Posted On: May. 18, 1997 12:00 AM CST

While employers' exclusive remedy protections may be at risk under proposed federal legislation, they are winning some legislative relief at the state level.

Employers should be wary that a controversial workers comp provision may be resurrected and reinserted into the proposed Product Liability Reform Act of 1997, workers comp experts say.

That may be "the most significant" legislative threat today to most employers, said Eric Oxfeld, president of UBA Inc., a Washington-based organization that analyzes workers comp and unemployment benefit issues. "There is strong indication it is more than an idle fear," he said.

The workers comp provision, which was removed from the latest draft of the product liability bill, provides that in some situations where a product manufacturer proved that the employer's actions substantially contributed to the cause of an accident, the employer or insurer would lose its subrogation lien to recover workers comp payments from any award against the manufacturer.

Proponents of the workers comp provision support the restriction because it would remedy an "unfair" situation in which employers that helped cause a worker's injury can legally shift their workers comp-related costs onto manufacturers, said Jim Mack, vp-government relations for AMT-The Assn. for Manufacturing Technology in Washington. However, he added, the workers comp proposal is not critical to the association's support of the overall product liability bill.

The latest version of the bill was voted out of the Senate Commerce, Science and Transportation Committee on a strict party-line vote earlier this month (BI, May 5).

Employers and insurers voiced their opposition to the proposal to restrict subrogation liens when it was first introduced a year ago (BI, March 18, 1996). Critics of the provision claim it would enable employees to receive double recovery and would have increased litigation in the traditionally no-fault workers comp system.

In addition, "there is a real concern it could indirectly be interpreted to allow an exception to exclusive remedy in third-party cases," Mr. Oxfeld said.
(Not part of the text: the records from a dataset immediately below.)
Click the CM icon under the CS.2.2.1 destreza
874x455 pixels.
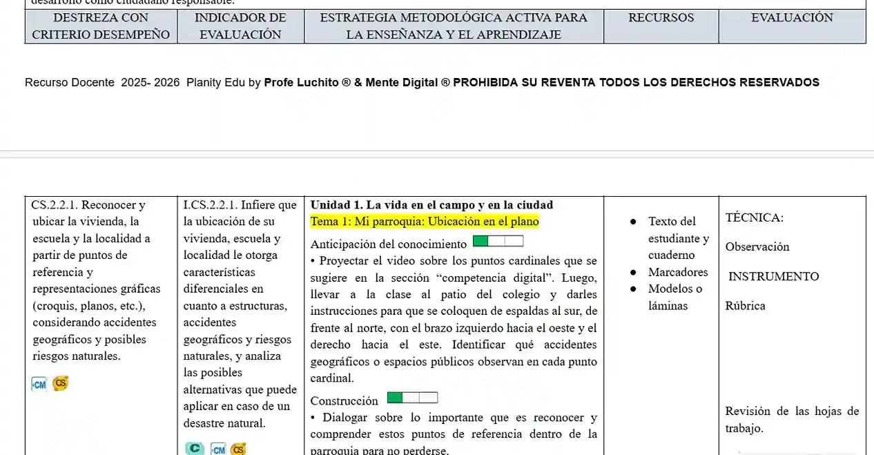click(x=39, y=385)
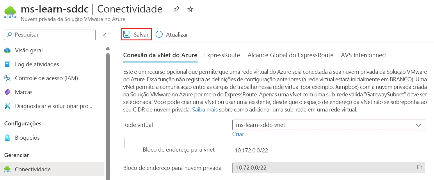Click the Criar link under Rede virtual
The width and height of the screenshot is (434, 180).
pyautogui.click(x=238, y=134)
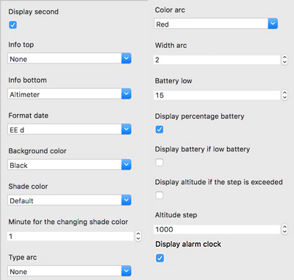
Task: Disable the Display alarm clock checkbox
Action: tap(159, 258)
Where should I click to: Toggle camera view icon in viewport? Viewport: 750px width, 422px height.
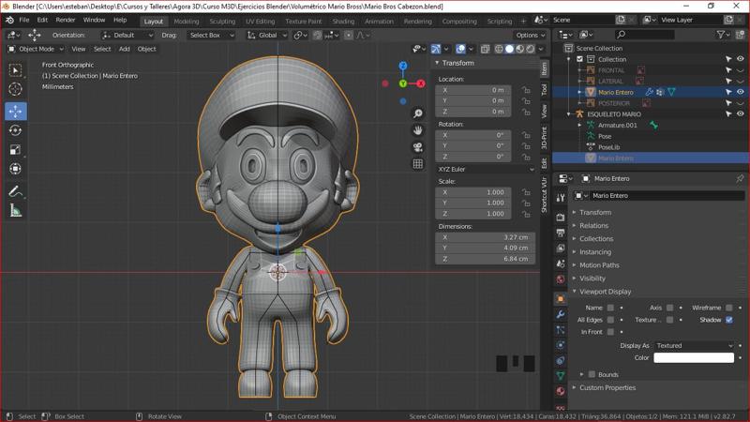(x=417, y=147)
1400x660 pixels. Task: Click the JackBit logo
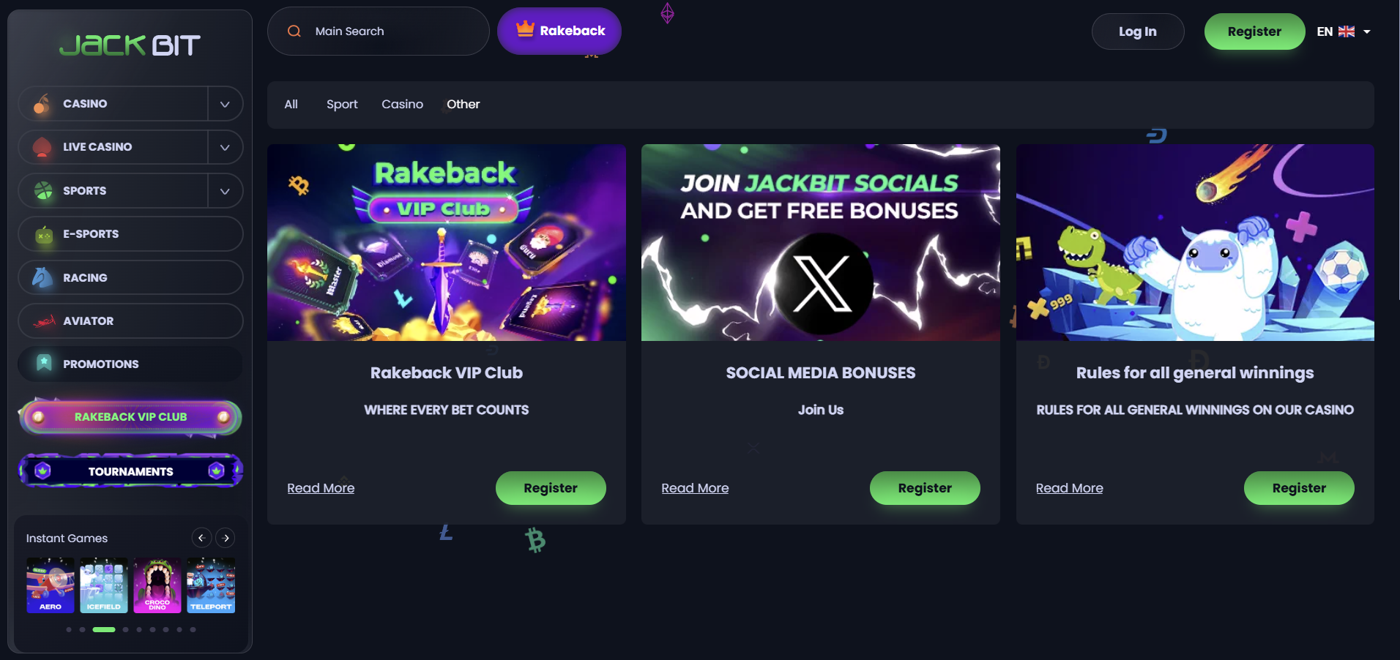(130, 45)
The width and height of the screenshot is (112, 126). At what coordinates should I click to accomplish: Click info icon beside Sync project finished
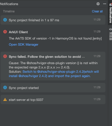pos(5,20)
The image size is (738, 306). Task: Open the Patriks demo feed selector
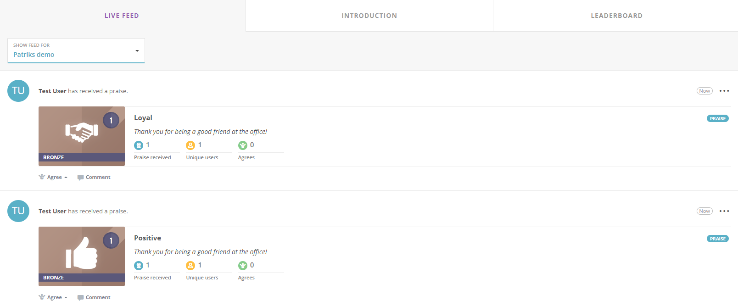click(76, 50)
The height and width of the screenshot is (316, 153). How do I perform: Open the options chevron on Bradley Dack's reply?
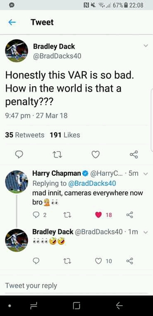tap(146, 232)
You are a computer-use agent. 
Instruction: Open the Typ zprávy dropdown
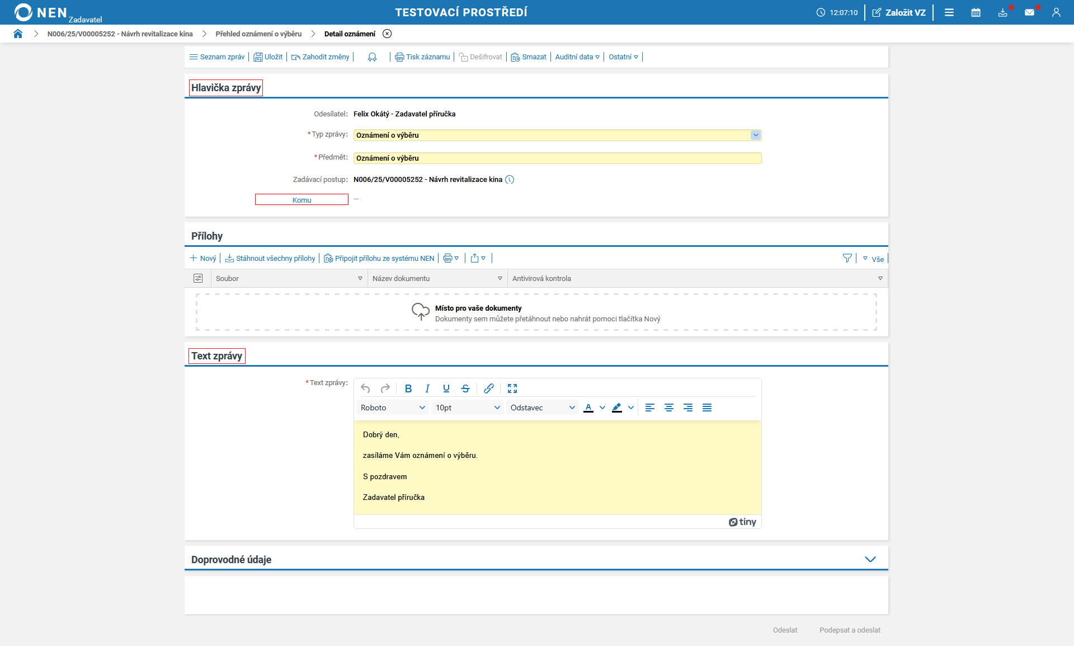point(755,135)
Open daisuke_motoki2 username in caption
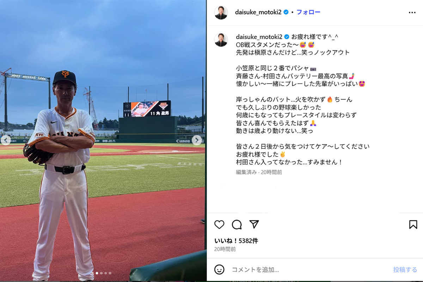 tap(259, 37)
Once the fault of an employer becomes an element in a workers comp case, the next step becomes attaching liability to the employer's fault. Doing that would take the case out of the workers comp system and eliminate its exclusive remedy shield, he said.

Concern about reaffirming exclusive remedy in the face of third-party lawsuits motivated the New York Legislature last year to finally modify a 1972 ruling by the New York Court of Appeals, the state's highest court, in Dole vs. Dow Chemical.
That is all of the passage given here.